> **Problem details**
Rewrite the part of the records below that opens with the line containing "Task: Enable the 对齐 snapping option" and closes at the end of the records, replacing "checkbox" with "check box" and leaving everything else unchanged.

Data on locating visible targets:
########################################
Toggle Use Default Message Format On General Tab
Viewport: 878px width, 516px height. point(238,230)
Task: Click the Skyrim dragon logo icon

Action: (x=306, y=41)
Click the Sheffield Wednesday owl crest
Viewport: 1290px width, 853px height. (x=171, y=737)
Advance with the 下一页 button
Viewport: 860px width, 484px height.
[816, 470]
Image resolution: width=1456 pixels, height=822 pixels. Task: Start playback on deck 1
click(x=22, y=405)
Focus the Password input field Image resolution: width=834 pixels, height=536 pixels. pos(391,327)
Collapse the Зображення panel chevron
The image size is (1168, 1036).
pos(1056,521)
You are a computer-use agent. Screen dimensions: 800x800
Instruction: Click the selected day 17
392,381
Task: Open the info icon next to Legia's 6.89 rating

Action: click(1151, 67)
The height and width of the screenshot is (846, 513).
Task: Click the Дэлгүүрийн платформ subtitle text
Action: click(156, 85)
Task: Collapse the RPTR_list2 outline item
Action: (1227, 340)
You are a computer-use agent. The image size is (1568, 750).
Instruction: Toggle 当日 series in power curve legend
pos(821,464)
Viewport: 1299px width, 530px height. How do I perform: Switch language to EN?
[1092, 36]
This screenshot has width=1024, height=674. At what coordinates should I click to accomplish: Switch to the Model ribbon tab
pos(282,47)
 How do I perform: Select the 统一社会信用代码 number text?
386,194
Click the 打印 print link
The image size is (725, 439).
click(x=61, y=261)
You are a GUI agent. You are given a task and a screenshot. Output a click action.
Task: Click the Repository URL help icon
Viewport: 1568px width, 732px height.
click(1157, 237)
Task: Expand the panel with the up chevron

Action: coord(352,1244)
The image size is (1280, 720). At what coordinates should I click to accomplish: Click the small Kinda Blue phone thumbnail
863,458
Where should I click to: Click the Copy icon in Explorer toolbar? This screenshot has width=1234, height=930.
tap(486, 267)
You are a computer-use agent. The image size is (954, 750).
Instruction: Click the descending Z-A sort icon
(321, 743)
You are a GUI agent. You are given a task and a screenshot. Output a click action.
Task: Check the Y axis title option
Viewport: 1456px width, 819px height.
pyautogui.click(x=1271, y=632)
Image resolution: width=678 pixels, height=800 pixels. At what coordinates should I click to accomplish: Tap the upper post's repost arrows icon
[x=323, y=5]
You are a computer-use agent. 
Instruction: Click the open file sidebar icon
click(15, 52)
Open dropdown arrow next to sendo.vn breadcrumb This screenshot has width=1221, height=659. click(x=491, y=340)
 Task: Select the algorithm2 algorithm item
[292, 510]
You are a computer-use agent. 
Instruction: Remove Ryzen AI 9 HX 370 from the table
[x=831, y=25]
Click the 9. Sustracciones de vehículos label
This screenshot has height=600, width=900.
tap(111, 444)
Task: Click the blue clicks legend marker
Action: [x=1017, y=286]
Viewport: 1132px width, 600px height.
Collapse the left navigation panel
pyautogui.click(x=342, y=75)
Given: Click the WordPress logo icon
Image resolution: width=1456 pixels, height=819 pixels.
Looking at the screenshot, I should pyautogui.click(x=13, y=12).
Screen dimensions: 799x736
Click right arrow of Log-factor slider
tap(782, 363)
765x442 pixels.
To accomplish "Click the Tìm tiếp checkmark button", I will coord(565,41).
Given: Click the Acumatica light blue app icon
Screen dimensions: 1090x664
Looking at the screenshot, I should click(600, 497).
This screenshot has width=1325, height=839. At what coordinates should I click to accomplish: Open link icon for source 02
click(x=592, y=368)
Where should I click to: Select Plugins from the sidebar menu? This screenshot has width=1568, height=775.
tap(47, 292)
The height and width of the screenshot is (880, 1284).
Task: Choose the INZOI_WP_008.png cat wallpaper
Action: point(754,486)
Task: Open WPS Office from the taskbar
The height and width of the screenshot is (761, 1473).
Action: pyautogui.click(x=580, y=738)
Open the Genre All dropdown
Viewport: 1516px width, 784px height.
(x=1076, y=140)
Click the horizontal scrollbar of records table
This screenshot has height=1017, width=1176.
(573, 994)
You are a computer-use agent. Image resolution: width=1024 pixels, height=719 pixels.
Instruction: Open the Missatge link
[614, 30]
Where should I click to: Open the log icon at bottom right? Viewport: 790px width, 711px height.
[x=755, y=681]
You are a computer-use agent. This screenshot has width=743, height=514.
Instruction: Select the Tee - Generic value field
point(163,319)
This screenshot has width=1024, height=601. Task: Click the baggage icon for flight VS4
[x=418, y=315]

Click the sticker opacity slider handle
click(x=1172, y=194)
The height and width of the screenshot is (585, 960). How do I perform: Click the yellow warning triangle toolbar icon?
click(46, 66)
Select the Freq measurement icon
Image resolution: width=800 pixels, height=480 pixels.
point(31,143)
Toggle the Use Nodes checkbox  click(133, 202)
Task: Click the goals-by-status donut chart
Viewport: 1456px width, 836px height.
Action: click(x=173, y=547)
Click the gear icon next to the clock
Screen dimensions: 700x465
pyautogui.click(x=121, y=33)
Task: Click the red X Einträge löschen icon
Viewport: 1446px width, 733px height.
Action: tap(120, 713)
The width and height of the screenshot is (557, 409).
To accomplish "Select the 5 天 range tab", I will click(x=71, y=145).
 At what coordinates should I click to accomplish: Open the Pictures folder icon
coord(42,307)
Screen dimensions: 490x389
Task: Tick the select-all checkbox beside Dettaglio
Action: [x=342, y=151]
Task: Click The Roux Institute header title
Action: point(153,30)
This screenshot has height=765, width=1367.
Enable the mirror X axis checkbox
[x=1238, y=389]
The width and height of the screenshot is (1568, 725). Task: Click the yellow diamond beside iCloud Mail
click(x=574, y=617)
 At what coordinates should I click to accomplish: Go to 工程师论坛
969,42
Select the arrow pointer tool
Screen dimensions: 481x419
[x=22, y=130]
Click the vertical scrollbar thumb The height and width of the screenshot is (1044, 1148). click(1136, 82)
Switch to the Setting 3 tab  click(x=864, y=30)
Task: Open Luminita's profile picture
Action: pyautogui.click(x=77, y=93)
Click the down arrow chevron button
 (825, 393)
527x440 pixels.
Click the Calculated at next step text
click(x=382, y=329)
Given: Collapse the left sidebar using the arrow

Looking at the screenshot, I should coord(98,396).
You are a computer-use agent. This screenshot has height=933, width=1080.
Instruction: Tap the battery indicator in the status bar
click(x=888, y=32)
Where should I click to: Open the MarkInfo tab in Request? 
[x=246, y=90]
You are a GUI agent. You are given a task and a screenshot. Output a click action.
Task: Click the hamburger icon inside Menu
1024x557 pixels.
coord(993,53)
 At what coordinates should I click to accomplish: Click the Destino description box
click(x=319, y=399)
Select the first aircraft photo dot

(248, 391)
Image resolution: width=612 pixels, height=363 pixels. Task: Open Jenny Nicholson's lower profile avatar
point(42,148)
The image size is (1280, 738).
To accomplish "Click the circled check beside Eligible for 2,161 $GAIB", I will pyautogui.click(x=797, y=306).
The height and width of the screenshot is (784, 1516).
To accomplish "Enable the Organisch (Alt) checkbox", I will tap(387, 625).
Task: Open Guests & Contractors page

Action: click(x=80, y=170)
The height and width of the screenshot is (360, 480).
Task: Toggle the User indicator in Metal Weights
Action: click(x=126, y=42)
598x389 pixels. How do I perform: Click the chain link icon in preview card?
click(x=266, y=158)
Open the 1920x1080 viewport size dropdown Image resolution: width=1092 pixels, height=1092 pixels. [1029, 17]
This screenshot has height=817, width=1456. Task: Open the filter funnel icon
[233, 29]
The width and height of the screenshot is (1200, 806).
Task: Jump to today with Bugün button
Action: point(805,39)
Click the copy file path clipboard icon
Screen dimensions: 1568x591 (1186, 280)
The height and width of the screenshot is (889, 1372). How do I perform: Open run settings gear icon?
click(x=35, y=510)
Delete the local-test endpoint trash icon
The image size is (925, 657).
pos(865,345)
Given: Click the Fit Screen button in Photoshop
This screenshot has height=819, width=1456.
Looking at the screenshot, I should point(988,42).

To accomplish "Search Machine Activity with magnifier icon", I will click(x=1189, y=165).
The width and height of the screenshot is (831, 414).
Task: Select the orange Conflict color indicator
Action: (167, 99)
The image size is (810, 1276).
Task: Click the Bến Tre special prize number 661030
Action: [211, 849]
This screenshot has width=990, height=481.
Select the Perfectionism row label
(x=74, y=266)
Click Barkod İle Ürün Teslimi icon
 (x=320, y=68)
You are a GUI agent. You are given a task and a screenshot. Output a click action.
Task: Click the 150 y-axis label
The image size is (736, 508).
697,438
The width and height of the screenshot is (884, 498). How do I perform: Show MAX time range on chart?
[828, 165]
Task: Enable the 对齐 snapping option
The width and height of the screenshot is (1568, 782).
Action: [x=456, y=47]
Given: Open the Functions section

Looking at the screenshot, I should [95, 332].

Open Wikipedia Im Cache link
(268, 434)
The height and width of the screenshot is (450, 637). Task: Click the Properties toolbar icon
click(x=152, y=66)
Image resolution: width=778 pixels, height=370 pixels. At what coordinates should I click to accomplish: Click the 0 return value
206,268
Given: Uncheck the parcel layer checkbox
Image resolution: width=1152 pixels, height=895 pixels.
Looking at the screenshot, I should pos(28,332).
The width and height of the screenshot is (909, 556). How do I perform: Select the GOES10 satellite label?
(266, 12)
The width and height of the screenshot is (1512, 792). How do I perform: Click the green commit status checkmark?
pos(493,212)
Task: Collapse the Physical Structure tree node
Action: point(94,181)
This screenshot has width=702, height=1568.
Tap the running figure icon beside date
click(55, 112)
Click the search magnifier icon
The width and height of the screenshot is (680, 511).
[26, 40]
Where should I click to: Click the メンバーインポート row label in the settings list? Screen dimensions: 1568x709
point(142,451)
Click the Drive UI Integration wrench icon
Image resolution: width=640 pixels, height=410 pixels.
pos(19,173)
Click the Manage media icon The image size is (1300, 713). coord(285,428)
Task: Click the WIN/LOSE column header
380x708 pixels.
########################################
> **Output for this exercise**
Task: Enable the 对齐 snapping option
The width and height of the screenshot is (1568, 782).
Action: [x=456, y=47]
Given: Open the Functions section

Looking at the screenshot, I should [95, 332].

Open Wikipedia Im Cache link
(268, 434)
The height and width of the screenshot is (450, 637). Task: Click the Properties toolbar icon
click(x=152, y=66)
Image resolution: width=778 pixels, height=370 pixels. At what coordinates should I click to accomplish: Click the 0 return value
206,268
Given: Uncheck the parcel layer check box
Image resolution: width=1152 pixels, height=895 pixels.
Looking at the screenshot, I should pos(28,332).
The width and height of the screenshot is (909, 556). How do I perform: Select the GOES10 satellite label?
(266, 12)
The width and height of the screenshot is (1512, 792). How do I perform: Click the green commit status checkmark?
pos(493,212)
Task: Collapse the Physical Structure tree node
Action: point(94,181)
This screenshot has width=702, height=1568.
Tap the running figure icon beside date
click(55, 112)
Click the search magnifier icon
The width and height of the screenshot is (680, 511).
[26, 40]
Where should I click to: Click the メンバーインポート row label in the settings list? Screen dimensions: 1568x709
point(142,451)
Click the Drive UI Integration wrench icon
Image resolution: width=640 pixels, height=410 pixels.
pos(19,173)
Click the Manage media icon The image size is (1300, 713). coord(285,428)
Task: Click the WIN/LOSE column header
380x708 pixels.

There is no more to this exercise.